Bab 24. Direnggut paksa

2.6K 366 45
                                    


Vano lagi - lagi menenggelamkan kepalanya di meja setelah mendengar motivasi ala Leo. Anak itu terus saja mengoceh sepanjang jam istirahat. 
Bagaimana tidak? tadi Vano hampir menangis hanya karna mendapat nilai 75 di ulangan harian mata pelajaran Kimia. Ada - ada saja anak itu 'kan? Leo tentu saja geram dia saja yang  mendapat nilai 70 hanya diam dan menerima.

"Leo, gue mau ke toilet dulu." Pamit Vano saat detik- detik mendekati bel masuk.

"Haisss anak itu!" Leo berdecak pasalnya Vano seolah menulikan telinga dari semua ocehan motivasinya tadi.

Arvano,  dia mengeratkan pegangannya pada wastafel. Anak itu menatap pantulan wajahnya di cermin. Lihatlah wajahnya sangat berantakan. Ada air mata mengalir begitu saja di pipinya. Vano buru - buru menghapus air mata nya itu.

"Aaggrhh." Vano menggusak rambut frustasi.  "Kenapa sakitnya dateng di waktu yang nggak pas. Gue jadi nggak konsen ngerjain soal-soalnya. Nilai gue jadi jelek!" Geram Vano dengan suara lirih. Menurut Vano ini benar-benar buruk, kemarin dia mendapat nilai 80 di ulangan harian Fisika dan kini nilai ulangan Kimianya juga itu turun menjadi 75. Jelas itu bukan nilai yang sempurna, dan Vano benci itu.

"Van~ lo kenapa?" Vano terkesiap setelah menyadari ada seseorang di belakangnya. Dia segera mencuci mukanya agar terlihat lebih segar.

"Oh Fathur. Gue nggak papa. Gue duluan ya." Vano menepuk bahu Fathur dua kali lalu beringsut keluar.

"Vano hari ini aneh banget." Fathur hanya geleng - geleng kepala.

Sedangkan ditempat lain. Dalam ruangan yang penuh keheningan. Dua orang berhadapan dengan salah orang di antaranya mengernyit heran, "kenapa repot-repot datang ke kantor ku?"

Aldeo datang dengan air muka yang sangat berbeda dari pertemuan terakhir mereka. Aldeo mengulas senyum. Dia duduk tepat di depan Viktor. Mereka sedang berada dalam ruang kerja Viktor.

"Terimakasih banyak, Viktor."

Viktor menaikkan kedua alisnya, seolah bertanya.
'Berterimakasih untuk apa?'

"Ku rasa tidak perlu di jelaskan.
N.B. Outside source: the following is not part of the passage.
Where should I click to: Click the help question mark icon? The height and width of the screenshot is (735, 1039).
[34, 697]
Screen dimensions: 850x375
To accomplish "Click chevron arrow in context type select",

Terimakasih karena kau sudah merawat Vano dengan baik dan aku tau, kata maaf saja tidak cukup untuk memperbaiki semuanya dan menebus segala sakit hati yang kau rasakan."

Viktor memutar bola mata malas. Namun sedetik kemudian dia berubah menjadi sangat gelisah, "kau akan menjemput Vano nanti?"
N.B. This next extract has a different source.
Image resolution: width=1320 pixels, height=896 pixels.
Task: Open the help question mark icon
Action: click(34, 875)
"Tentu saja, Aku akan mulai memperbaiki sedikit demi sedikit."

"Datanglah dengan baik-baik dan jemput lah Vano dengan baik. Anak itu pasti sangat bingung karena tidak mengetahui apapun. Sampai saat ini aku belum memberi tahu kalau kau adalah ayah kandungnya."

Aldeo tersenyum tipis. Viktor memang melihat Aldeo tersenyum, tapi senyum itu seperti menyimpan sesuatu. Dan Viktor harap itu bukanlah pertanda buruk.

"Kau tenang saja. Bagaimanapun Vano adalah anak ku. Aku pasti akan memperlakukannya dengan baik."

"Untuk saat ini, aku tidak bisa mempercayai perkataan mu setelah apa yang kau perbuat."

Aldeo menghela napas, "Maaf...maaf sekali karena aku tidak mengambil Vano darimu sejak dulu. Aku tidak bisa sembarangan mengambil Vano karena ayah mu sendiri yang meminta agar Vano tetap tinggal bersama mu."

Viktor diam. Bukan karena terkejut, dia sudah tau fakta itu. "Itu keputusan ayah, bukan keputusan ku. Dimata ku, kau tetap salah, Aldeo."

Viktor mengalihkan pandangan ke jendela kaca besar. Menghembuskan napas yang terasa memberat.